Dans les mêmes termes. La tâche concerne tout le monde. La conquête occidentale fait aussi partie du passé du point de vue moral, esthétique, politique. L'actuel occidental n'est pas glorieux: c'est celui de l'intégrisme de la technique, son hégémonie est fondée là-dessus. On n'est plus dans cet Occident que nous avons tant aimé et qui aurait pu être pour nous un modèle, cet Occident qui a pu théoriser ce qu'on pourrait appeler l'"espace de l'au-delà des identités" (qui est, à mon avis, l'une des plus grandes conquêtes occidentales), où la référence puise dans les multiples traditions sans hiérarchie préconçue. La tâche de l'écrivain et de l'intellectuel consiste, justement, à savoir comment gérer le passé et la tradition. Cela correspond à un voeu déjà ancien. C'est celui de Goethe qui a forgé — et réalisé dans ses oeuvres — le concept de "weltlitteratur", c'est-à-dire "littérature mondiale", dépassant ainsi le concept étriqué de "littérature nationale", et cela grâce à une relecture du patrimoine littéraire gréco-latin et à l'adoption des traditions orientales, notamment arabe et persane. Ainsi, l'écrivain propulsé par l'énergie de la "weltlitteratur" devient le passeur, par excellence, celui qui a pour tâche d'arracher son public de ses a priori et de ses clichés imposés par les coutumes et les conventions nationales. Un dépassement de cette qualité, s'escamotant par le rapport au passé et à la tradition, n'a pas été proposé par ce qu'on appelle la Nahdha. C'est pour cela que, pour moi, c'est un véritable non-sens d'appeler la Nahdha "re-naissance ". Parce qu'il y a eu une volonté de s'accomoder à un retour à des sources supposées pures et non pas une refonte, une réforme, une relecture et un redéploiement qui tiennent compte d'autres traditions que la sienne seule.

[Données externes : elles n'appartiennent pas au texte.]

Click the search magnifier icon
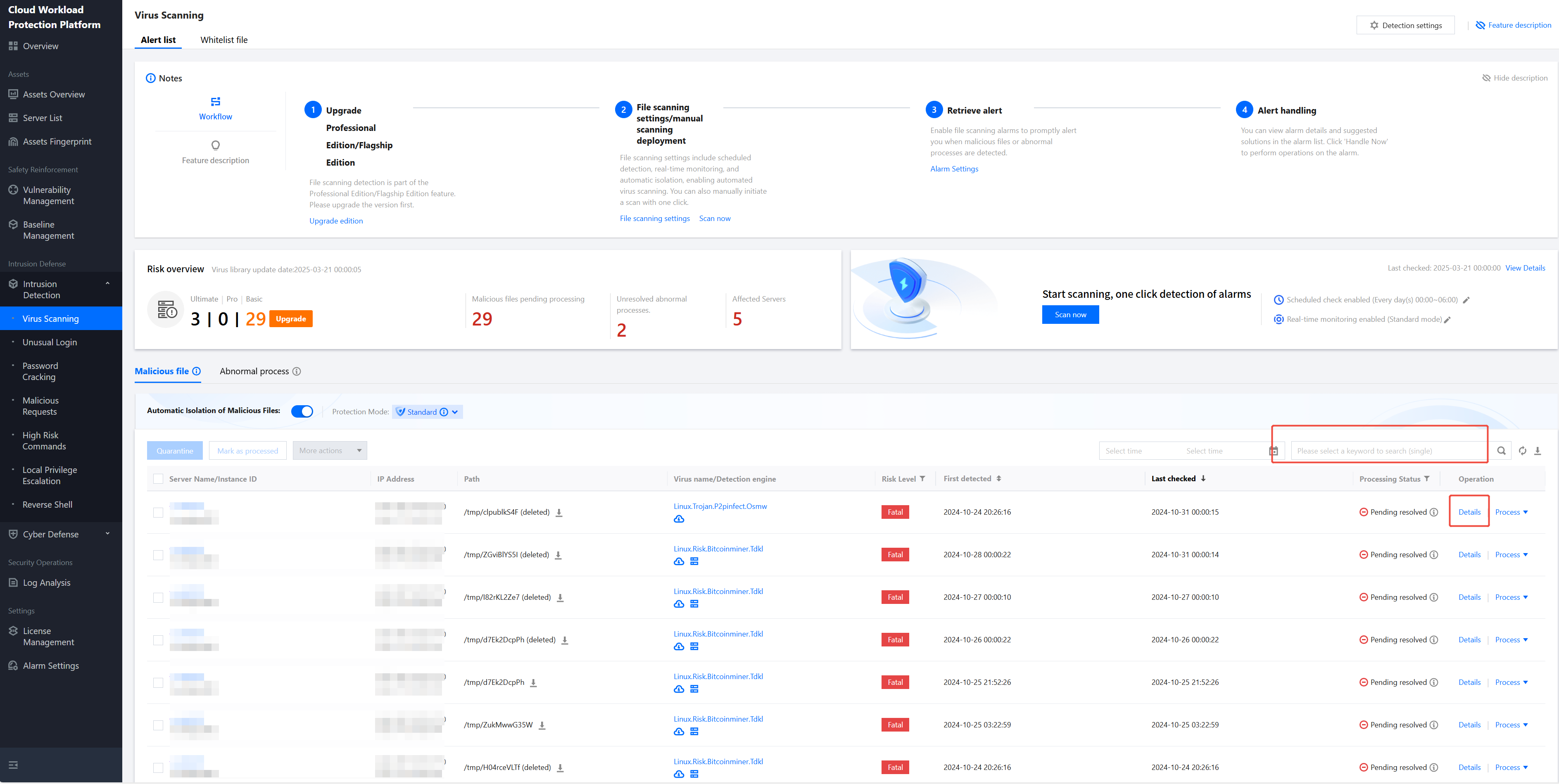The height and width of the screenshot is (784, 1559). [x=1501, y=451]
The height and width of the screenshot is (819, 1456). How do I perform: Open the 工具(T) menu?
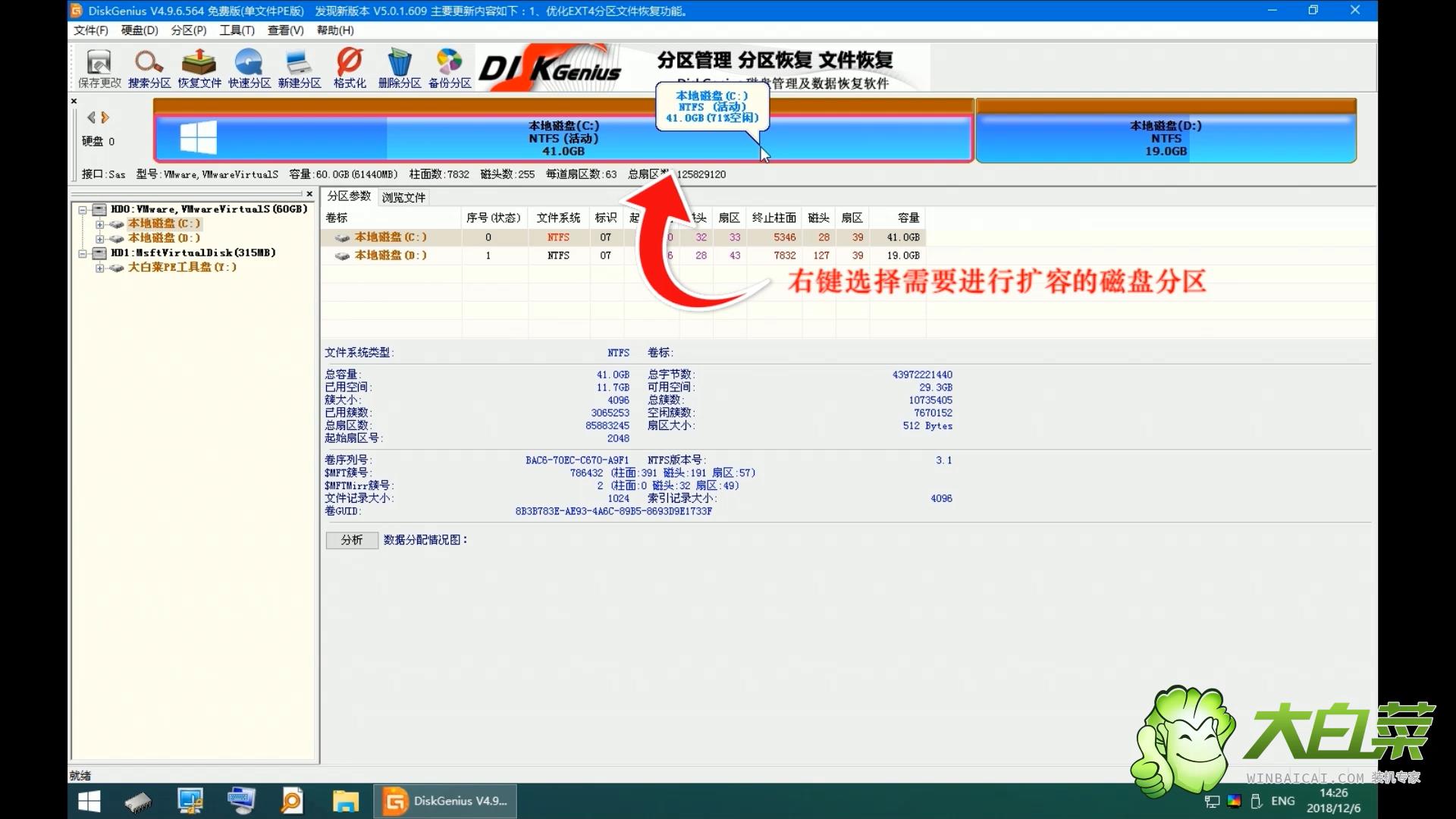tap(237, 30)
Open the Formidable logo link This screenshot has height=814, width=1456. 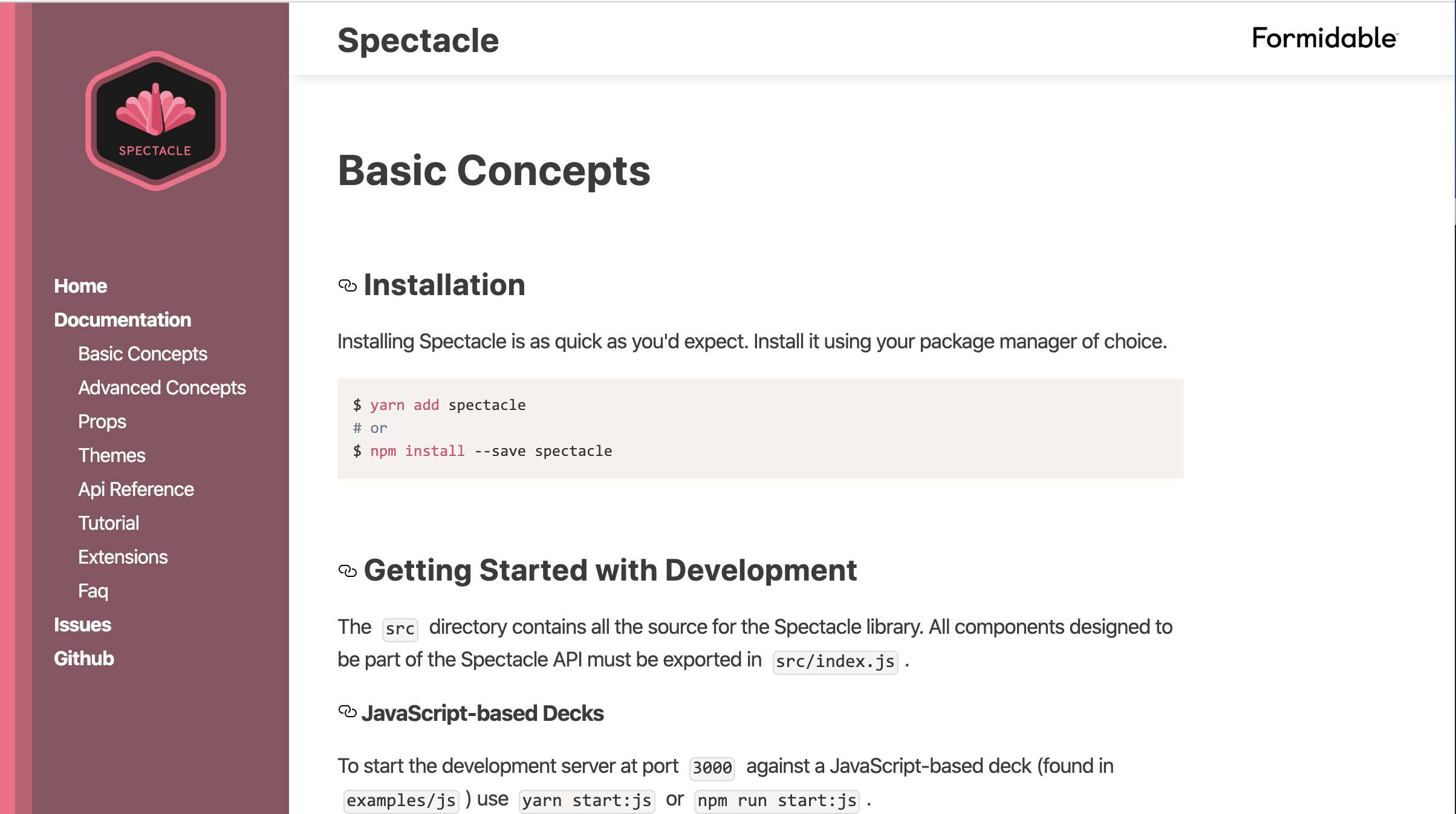click(x=1324, y=39)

— Ce redéploiement nécessite, selon vous, un préalable travail de négation?

Il s'agit de penser son rapport au mal, parce que c'est mal d'être faible. Mais le rapport au mal ne fait pas partie des composantes de la culture arabe. C'est une des différences radicales avec la modernité occidentale.
Lorsqu'on se sait faible, on organise une stratégie de survie vigilante et, du coup, on joue soi-même la disparition, pour ne pas être victime de la disparition. C'est une stratégie Zen. C'est aussi l'analyse que fait Elias Canetti de "La Métamorphose" de Kafka: on est tellement faible qu'on rapétisse indéfiniment pour être le moins prenable possible et, en fait, le plus fort possible. Je ne voulais pas en venir directement à la scène politique, mais les images qu'elle propose sont si parlantes... Je me rappelle que, pendant la crise du Golfe, j'enrageais de voir Saddam Hussein se donner comme le corps le plus massif, le plus protubérant, "le plus visible" pour être une cible gigantesque, à une époque où de bien plus invisibles cibles sont atteintes. A l'opposé, Israël était incarné par Shamir, un homme petit, quasi nain, corps menu, fragile, non phallique, image de la faiblesse et de la vulnérabilité. Ainsi les images des corps qui incarnaient les deux parties étaient contraires à la vérité des rapports de force. Voilà comment se forgent les stratégies insensées. Mais comme on peut contrer la fatalité du déclin dans les cultures, il y a un travail sur soi à mener. Le péril étant de toute façon considérable, on ne perd rien à mettre tout en jeu. Tu mets tout sur la table pour qu'à la fin il ne reste que ce qui mérite de rester. Si toi même tu péris, c'est que tu n'as pas les moyens de survivre. Tout cela est peut-être nietzschéen, mais une pareille pensée critique n'a pas cheminé avec constance dans la culture arabe contemporaine et l'on ne perd pas grand à la promouvoir.